Photos ©Stéphane Gilbert

une lumière de l’intérieur,
une lumière de l’extérieur
et le noir autour

Quelque chose noir

Vous autres, habitants des rues, vous ne savez pas ce qu’est la rivière. Mais écoutez un pêcheur prononcer ce mot. Pour lui, c’est la chose mystérieuse, profonde, inconnue, le pays des mirages et des fantasmagories, où l’on voit, la nuit, des choses qui ne sont pas, où l’on entend des bruits que l’on ne connaît point, où l’on tremble sans savoir pourquoi, comme en traversant un cimetière : et c’est en effet le plus sinistre des cimetières, celui où l’on n’a point de tombeau.[1]

Ainsi le noir en naufrage, une eau noire aux profondeurs insondables accueille le canotier et le promeneur dans ce vaste et insidieux territoire d’où les mémoires semblent avoir disparues.

« Je cherchais à voir mais je ne pus distinguer mon bateau, ni mes mains elles-mêmes, que j’approchais de mes yeux. » poursuit le narrateur de la nouvelle de Maupassant tandis qu’à l’autre bout, Léopoldine, fille aînée de Victor Hugo se noie dans une mer absolue sous les yeux impuissants de son mari.

****

• **TÂCHE 1**: D'après l'extrait sur la rivière, pourquoi celle-ci est-elle pour le pêcheur « le plus sinistre des cimetières » ? Répondez en une à trois phrases.

Enregistrements d'un jeu de données de pointage:
****

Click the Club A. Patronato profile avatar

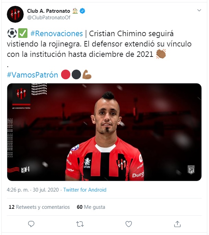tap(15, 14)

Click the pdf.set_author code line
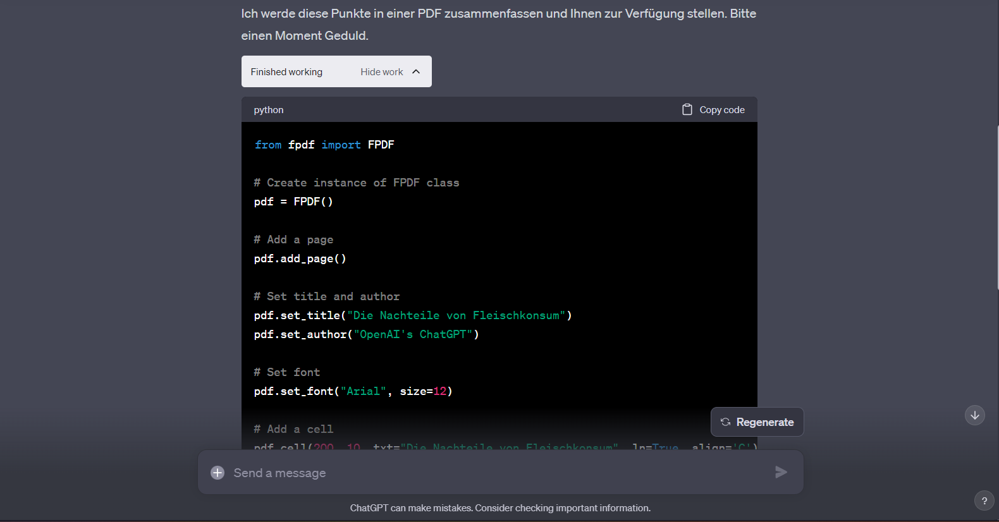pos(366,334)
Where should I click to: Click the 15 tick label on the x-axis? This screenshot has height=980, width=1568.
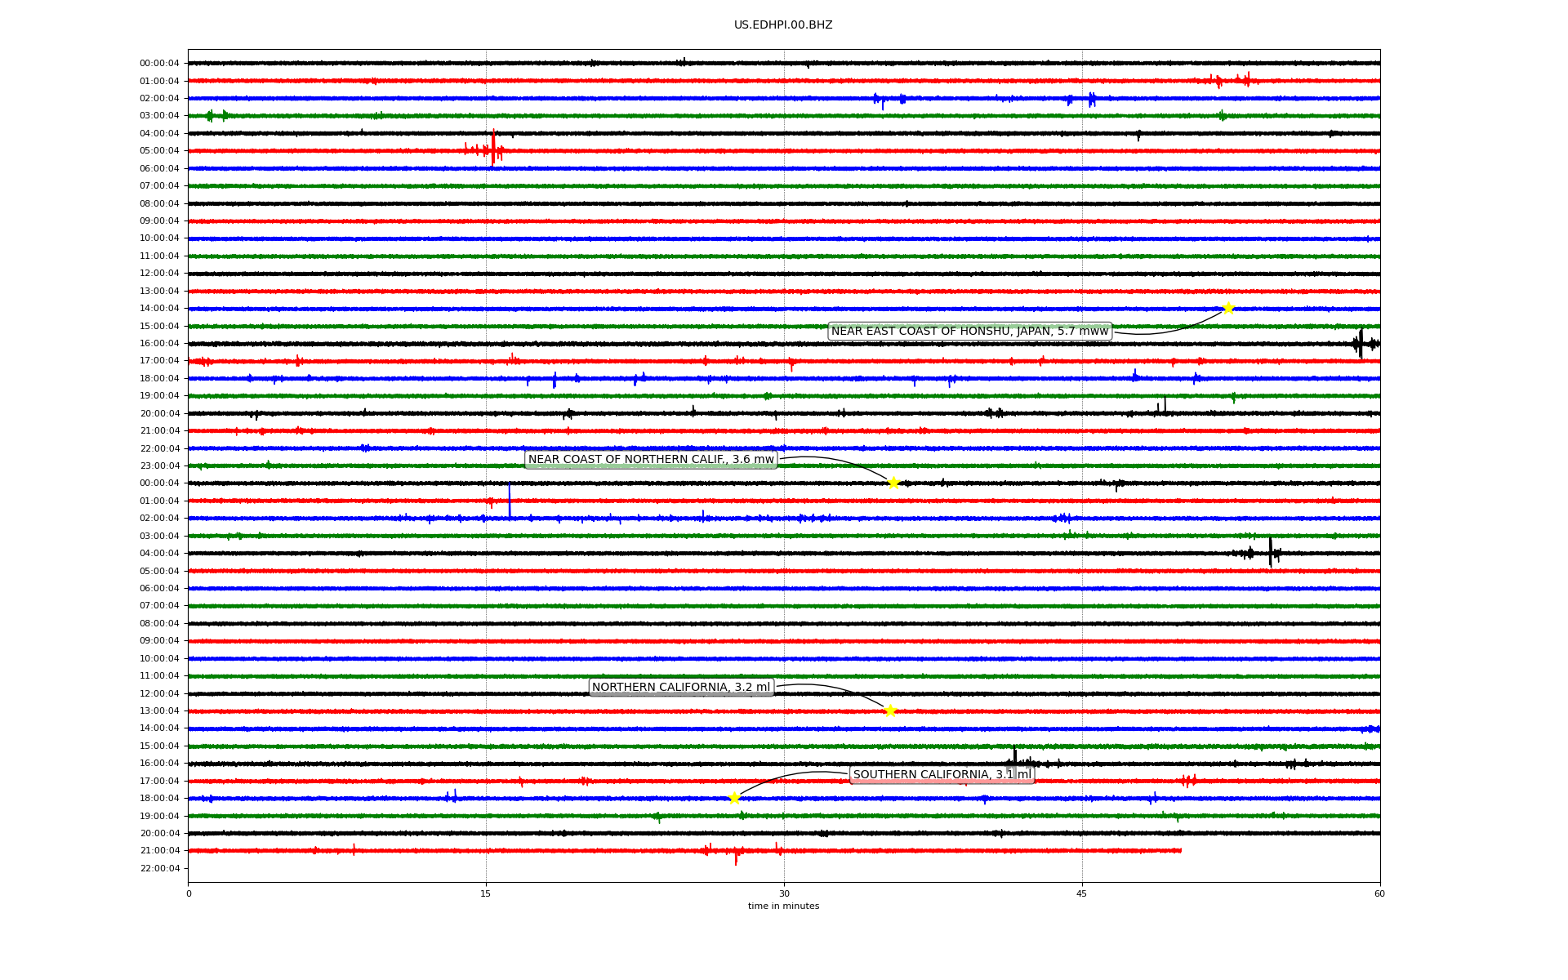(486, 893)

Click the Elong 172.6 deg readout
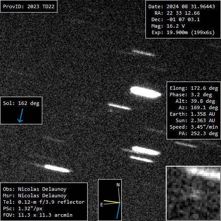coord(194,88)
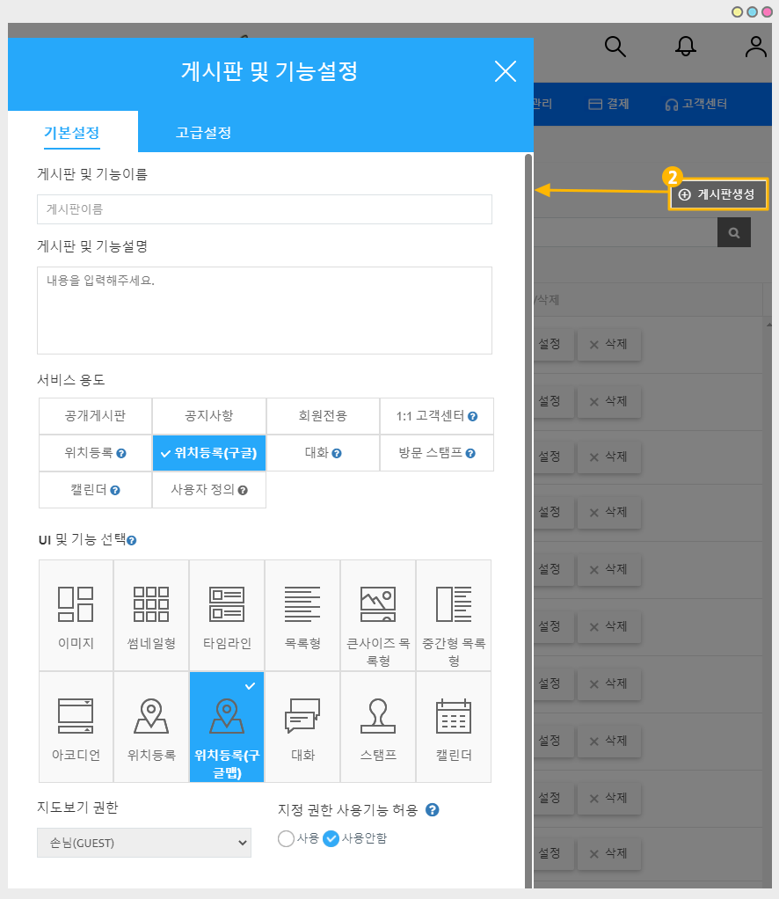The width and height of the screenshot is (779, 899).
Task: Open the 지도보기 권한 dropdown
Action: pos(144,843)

****

• **TÂCHE 2**: Recopiez à l'identique, s'il vous plaît, toutes les lignes des enregistrements, sans y inclure les images.

• **RÉSULTAT DE LA TÂCHE 1**: C'est, selon le texte, le cimetière « où l'on n'a point de tombeau ». Sur la rivière, la nuit, on tremble sans savoir pourquoi, « comme en traversant un cimetière ».

• **RÉSULTAT DE LA TÂCHE 2**:
Click the Club A. Patronato profile avatar

tap(15, 14)

Click the pdf.set_author code line
pos(366,334)
Where should I click to: Click the 15 tick label on the x-axis? This screenshot has height=980, width=1568.
(486, 893)

Click the Elong 172.6 deg readout
coord(194,88)
The width and height of the screenshot is (779, 899).
Task: Open the 지도보기 권한 dropdown
Action: pos(144,843)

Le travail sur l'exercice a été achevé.